Structural optimization of hydrogen-bond networks

Most of the protein structures in the PDB are solved without enough resolution to determine the position of the hydrogen atoms. Only a small number of neutron-diffraction and high-resolution X-ray structures contain hydrogen coordinates obtained from the diffraction maps. Because the positions of hydrogen atoms, especially polar hydrogens, can be of significant importance for many atomistic models, numerous algorithms have been developed to construct proton positions from the coordinates of heavy atoms. One of the most widely used tools for building and refinement of a hydrogen-bond network is the CHARMm HBUILD routine (Brünger and Karplus 1988). Recently, several new methods have addressed hydrogen-bond optimization by incorporating some more structural features such as the tautomeric forms of deprotonated histidines or the ambiguous orientation of Asn and Gln side-chain amide groups (Hooft et al. 1996; Word et al. 1999). Two recent methods of this class also include pH dependency in the optimization algorithm (Labute 2007; Li et al. 2007). Interestingly, both of the new methods use a search for a microstate with minimal energy for assignment of protons to titratable groups. In principle, the microstate approach can be a reasonable approximation when the contribution of a single state to the partition sum in Equation 1 is strongly dominant. However, in many interesting cases the use of optimal microstate energy carries the risk of producing misleading results, because in certain conditions, the molecular system can occupy the state with minimal energy with a low probability.
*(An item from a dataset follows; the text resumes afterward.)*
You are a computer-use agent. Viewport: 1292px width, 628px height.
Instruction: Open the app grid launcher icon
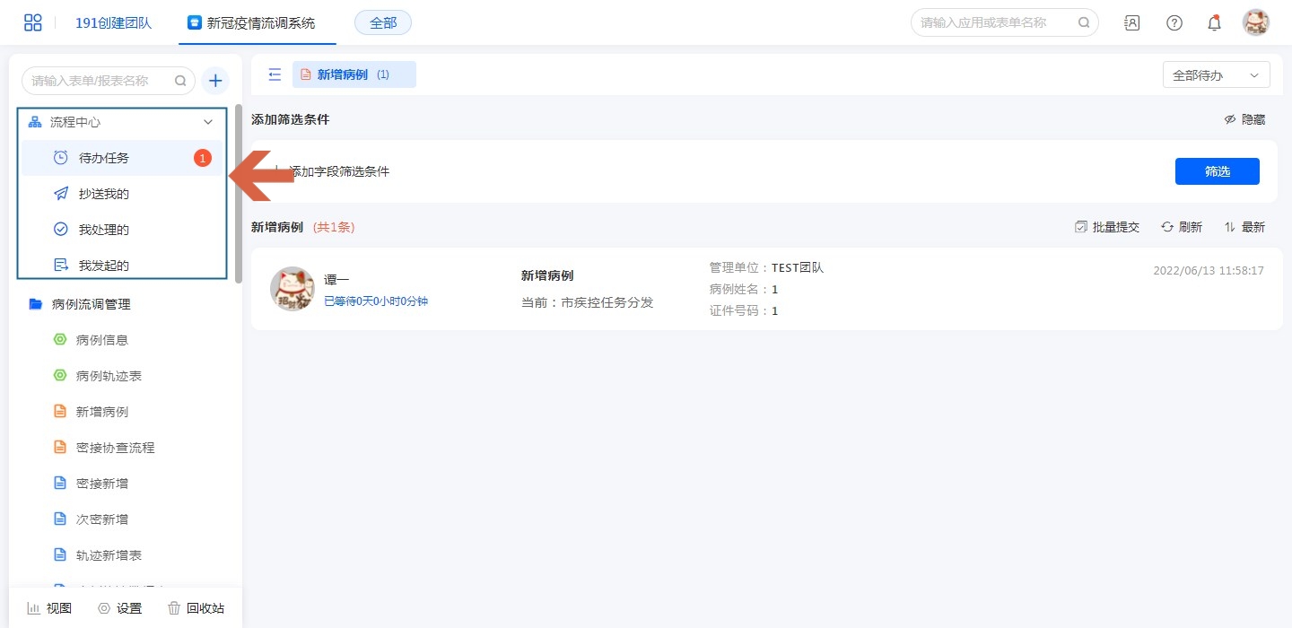click(33, 22)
Also, a microstate of protonation cannot be observed experimentally, while the calculated fractional protonations are the quantities that correspond directly to both experimental titration data and to the existence of the protons in neutron-diffraction structures of titratable residues. In the present work we used a completely different approach. Instead of the “optimal” microstate, the hydrogen assignment is based on the average fractional protonation of the residues obtained in the calculations of ionization equilibrium, as is described in the Computational protocol/step 4 section.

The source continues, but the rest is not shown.